Viendo en persona cómo arde un símbolo en el centro de París

 

PARÍS (AP) — Empecé a correr hacia la fuente de humo amarillo sin saber lo que era, sólo que salía de la isla en el centro del Sena, en el corazón de buena parte de la historia de París. Pasando ante librerías y cafeterías, di la vuelta a la esquina para ver las llamas que […]


PARÍS (AP) — Empecé a correr hacia la fuente de humo amarillo sin saber lo que era, sólo que salía de la isla en el centro del Sena, en el corazón de buena parte de la historia de París. Pasando ante librerías y cafeterías, di la vuelta a la esquina para ver las llamas que salían del techo de la catedral de Notre Dame. Respiré hondo y me froté los ojos irritados por el humo.

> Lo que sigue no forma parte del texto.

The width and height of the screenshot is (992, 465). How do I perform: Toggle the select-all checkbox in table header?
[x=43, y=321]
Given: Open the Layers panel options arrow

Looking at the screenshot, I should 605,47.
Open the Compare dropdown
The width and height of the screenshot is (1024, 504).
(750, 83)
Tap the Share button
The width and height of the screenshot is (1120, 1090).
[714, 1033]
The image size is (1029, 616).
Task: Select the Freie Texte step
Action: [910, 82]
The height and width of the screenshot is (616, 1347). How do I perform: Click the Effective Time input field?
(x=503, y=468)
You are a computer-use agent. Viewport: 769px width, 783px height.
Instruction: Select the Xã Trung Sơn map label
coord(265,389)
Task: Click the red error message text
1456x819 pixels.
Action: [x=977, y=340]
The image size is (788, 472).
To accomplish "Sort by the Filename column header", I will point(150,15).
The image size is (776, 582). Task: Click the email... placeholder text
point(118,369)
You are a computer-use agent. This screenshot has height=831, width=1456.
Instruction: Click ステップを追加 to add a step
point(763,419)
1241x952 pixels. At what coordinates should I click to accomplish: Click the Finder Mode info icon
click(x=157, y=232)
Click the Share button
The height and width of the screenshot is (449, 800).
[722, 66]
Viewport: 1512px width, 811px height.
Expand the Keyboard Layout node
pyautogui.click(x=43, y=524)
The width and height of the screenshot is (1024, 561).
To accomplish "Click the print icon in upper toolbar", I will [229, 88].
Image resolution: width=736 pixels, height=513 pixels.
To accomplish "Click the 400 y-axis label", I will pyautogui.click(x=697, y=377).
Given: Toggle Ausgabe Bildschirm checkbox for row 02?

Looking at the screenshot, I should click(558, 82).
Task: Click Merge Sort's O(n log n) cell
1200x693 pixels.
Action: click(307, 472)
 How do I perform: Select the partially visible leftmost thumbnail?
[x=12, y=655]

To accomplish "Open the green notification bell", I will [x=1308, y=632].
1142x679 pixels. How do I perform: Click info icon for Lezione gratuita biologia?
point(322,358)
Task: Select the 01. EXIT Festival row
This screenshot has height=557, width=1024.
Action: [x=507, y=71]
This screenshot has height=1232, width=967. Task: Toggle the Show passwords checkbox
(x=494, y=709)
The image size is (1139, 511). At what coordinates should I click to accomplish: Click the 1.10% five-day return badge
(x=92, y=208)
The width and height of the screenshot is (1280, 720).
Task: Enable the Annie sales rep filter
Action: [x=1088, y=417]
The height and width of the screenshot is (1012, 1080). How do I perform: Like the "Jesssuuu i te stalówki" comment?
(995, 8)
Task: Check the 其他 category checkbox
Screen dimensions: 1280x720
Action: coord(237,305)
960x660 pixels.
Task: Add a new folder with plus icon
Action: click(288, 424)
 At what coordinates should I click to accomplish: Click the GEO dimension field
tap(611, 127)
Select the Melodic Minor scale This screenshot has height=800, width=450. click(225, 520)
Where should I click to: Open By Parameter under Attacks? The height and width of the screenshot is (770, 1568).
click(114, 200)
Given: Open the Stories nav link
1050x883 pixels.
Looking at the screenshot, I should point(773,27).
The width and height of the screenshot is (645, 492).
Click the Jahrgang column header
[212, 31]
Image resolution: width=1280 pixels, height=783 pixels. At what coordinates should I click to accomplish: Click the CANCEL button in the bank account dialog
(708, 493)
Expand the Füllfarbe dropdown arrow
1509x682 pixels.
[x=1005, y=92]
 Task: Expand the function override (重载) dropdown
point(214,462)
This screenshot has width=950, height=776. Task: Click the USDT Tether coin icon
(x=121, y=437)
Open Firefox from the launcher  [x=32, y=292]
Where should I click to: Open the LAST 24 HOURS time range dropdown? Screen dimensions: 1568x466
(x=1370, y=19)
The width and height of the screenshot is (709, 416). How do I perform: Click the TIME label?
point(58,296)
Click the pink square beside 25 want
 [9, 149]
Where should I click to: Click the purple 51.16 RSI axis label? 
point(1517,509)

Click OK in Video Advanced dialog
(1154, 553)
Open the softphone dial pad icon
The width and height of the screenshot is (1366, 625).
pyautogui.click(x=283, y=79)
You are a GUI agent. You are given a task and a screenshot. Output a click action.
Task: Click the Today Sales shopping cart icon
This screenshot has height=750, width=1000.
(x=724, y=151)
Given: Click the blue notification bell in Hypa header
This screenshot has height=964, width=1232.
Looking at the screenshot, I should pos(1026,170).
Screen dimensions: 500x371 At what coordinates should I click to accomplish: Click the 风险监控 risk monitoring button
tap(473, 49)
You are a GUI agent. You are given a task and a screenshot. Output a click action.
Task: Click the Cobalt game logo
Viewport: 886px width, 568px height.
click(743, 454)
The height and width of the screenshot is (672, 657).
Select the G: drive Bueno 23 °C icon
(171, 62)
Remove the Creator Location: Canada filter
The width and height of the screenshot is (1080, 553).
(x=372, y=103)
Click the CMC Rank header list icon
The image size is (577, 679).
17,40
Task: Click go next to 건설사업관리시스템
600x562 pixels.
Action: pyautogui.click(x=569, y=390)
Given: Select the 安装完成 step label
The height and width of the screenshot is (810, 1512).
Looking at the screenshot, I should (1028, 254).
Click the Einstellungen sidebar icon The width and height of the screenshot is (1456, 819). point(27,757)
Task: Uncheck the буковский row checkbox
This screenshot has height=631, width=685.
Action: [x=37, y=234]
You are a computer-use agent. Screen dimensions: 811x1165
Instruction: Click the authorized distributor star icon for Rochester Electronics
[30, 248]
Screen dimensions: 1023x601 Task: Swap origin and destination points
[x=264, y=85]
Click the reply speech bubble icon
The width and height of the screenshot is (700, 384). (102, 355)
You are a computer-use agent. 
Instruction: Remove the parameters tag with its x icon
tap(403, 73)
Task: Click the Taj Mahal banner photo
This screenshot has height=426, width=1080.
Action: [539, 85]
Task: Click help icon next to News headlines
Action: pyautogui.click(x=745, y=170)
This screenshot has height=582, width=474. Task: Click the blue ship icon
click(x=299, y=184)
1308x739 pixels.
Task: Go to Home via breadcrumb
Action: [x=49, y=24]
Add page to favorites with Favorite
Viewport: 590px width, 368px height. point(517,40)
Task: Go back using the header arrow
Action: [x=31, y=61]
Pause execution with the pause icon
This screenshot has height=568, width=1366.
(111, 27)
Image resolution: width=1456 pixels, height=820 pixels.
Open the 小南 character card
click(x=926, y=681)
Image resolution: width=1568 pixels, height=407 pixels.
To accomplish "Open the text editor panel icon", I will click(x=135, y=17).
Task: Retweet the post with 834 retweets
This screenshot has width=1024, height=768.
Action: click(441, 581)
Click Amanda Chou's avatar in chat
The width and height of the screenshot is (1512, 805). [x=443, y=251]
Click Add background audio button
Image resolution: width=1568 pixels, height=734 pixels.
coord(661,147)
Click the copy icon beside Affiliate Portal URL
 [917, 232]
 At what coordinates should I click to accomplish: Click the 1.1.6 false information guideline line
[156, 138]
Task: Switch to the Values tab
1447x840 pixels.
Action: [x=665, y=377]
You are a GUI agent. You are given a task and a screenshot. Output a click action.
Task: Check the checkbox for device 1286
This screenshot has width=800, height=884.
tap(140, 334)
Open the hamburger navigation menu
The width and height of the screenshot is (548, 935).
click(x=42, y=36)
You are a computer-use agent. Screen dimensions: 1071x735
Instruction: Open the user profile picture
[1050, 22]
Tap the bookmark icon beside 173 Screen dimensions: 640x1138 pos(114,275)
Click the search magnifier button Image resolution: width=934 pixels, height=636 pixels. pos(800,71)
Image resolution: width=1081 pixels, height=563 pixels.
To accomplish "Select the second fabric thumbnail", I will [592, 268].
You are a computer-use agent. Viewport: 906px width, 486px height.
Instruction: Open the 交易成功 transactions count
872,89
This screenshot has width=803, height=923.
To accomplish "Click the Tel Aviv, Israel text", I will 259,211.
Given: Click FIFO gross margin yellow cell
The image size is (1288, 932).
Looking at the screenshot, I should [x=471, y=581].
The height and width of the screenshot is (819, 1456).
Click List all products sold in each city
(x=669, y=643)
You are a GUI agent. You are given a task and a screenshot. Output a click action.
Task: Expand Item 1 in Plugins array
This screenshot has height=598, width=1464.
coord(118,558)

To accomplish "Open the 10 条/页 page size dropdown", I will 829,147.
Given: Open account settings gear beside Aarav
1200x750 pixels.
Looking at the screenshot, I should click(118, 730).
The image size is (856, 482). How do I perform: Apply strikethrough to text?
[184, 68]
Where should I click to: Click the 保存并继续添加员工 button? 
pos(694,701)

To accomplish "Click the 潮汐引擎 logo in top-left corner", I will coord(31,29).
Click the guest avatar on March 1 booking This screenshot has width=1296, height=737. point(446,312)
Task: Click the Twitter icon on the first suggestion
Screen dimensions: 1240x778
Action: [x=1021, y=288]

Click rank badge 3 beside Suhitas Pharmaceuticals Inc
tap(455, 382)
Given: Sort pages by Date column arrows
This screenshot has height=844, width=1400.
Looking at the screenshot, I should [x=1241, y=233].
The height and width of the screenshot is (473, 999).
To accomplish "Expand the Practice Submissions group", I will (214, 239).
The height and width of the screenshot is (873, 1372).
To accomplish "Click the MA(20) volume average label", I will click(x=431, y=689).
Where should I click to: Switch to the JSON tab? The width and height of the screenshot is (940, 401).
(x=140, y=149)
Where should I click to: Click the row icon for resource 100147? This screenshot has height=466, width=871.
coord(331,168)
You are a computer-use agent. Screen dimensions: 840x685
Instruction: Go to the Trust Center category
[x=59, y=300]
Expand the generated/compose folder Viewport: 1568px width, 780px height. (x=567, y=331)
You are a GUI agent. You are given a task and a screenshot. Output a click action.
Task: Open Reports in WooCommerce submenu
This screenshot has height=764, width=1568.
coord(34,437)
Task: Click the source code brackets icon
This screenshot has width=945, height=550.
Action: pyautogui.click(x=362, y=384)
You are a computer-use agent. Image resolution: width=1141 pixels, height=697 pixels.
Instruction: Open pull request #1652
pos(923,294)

En ese momento, las calles que llevaban a la catedral, a unos 400 metros (yardas) seguían abiertas y el fuego parecía como si fuera a convertirse sólo en una cicatriz más en un edificio que ya ha sobrevivido a muchas otras cosas.

Al principio había una decena de peatones reunidos, que veían las llamas avanzando hacia la nave. Pronto eran centenares los que observábamos con tristeza el humo alzándose de uno de los símbolos más reconocibles de Francia.

La catedral de casi 900 años ha sobrevivido a la Revolución Francesa, la ocupación nazi y un sinfín de acontecimientos antes y después. Ahora, sus cenizas caían del cielo en copos grises mojados por mangueras contra incendios que empezaban a parecer inútiles conforme el fuego se extendía a otras partes del edificio.

Preocupados por la creciente multitud, los policías gritaban hasta quedarse sin voz pidiendo a la gente que retrocediera y dejara espacio a las decenas de camiones de bomberos que llegaban con las sirenas puestas, pero París está en plena temporada turística. Entre los cientos de personas que murmuraban a mi alrededor oí siete u ocho idiomas reconocibles y otros menos familiares. Nadie podía apartar la mirada de la catedral en llamas.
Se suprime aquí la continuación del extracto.